C’è un museo dei gattini semiclandestino
«Così una mattina di settembre ci siamo trovate ad attraversare un campo, schivando camion carichi di terra che sfrecciavano su un sentiero, per raggiungere l’edificio indicato»

Siamo finite sul sito del “Museo del Gatto” in un giorno qualunque, ma ci è bastato un clic per capire che non ne saremmo più uscite. Il design era essenziale, colorato, modulare, ci riportava con la mente a tutti quei pomeriggi trascorsi a esplorare internet con lo sfrigolio del modem 56k in sottofondo. In homepage ci accoglieva una presentazione precisa e, in un certo senso, rassegnata al proprio destino: «Ormai dagli anni Novanta collezioniamo statuine, francobolli, cartoline e in genere oggetti curiosi che riguardano il mondo felino». Amanti dei gatti e delle storie curiose, siamo state subito catturate: dovevamo visitare questo museo.

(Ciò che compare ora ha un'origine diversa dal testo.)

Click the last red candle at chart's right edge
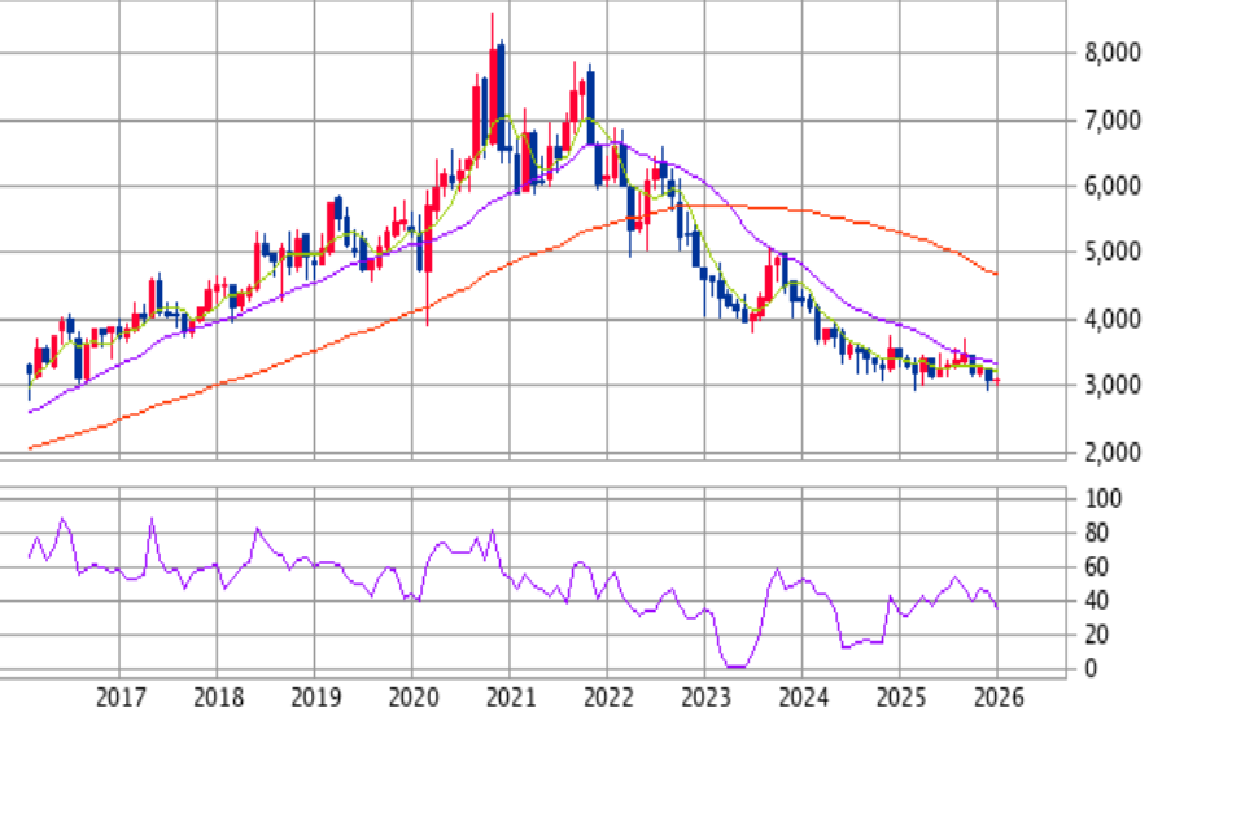1260x815 pixels. point(997,380)
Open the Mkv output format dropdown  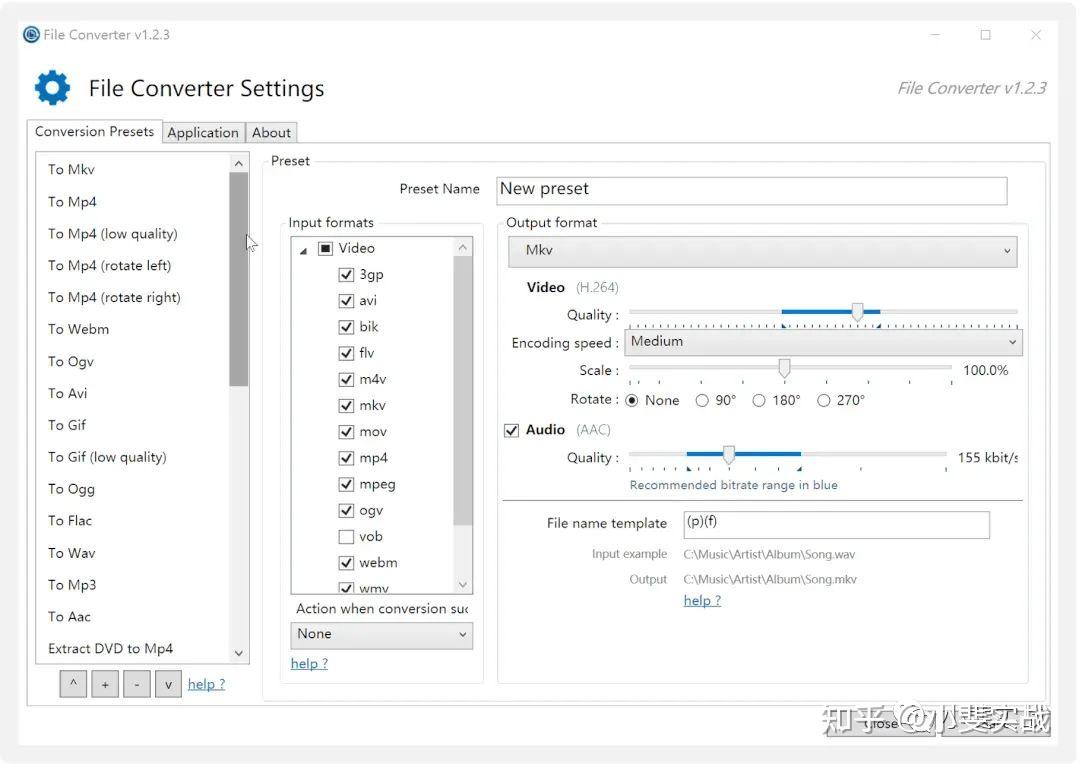(x=762, y=251)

Ma come farlo, e dove andare di preciso, era un mistero. Non era indicato un indirizzo fisico. Avrebbe potuto essere ovunque, probabilmente in Italia. Dopo qualche tentativo fallito (la mail indicata sul sito non sembrava attiva) abbiamo rintracciato al telefono la proprietaria, che, fumosa, ci ha spiegato che gli oggetti sono distribuiti tra il suo appartamento e una misteriosa casa di montagna in Piemonte. Una specie di museo diffuso privato, pensiamo.
Potevamo vedere almeno una parte della sua collezione?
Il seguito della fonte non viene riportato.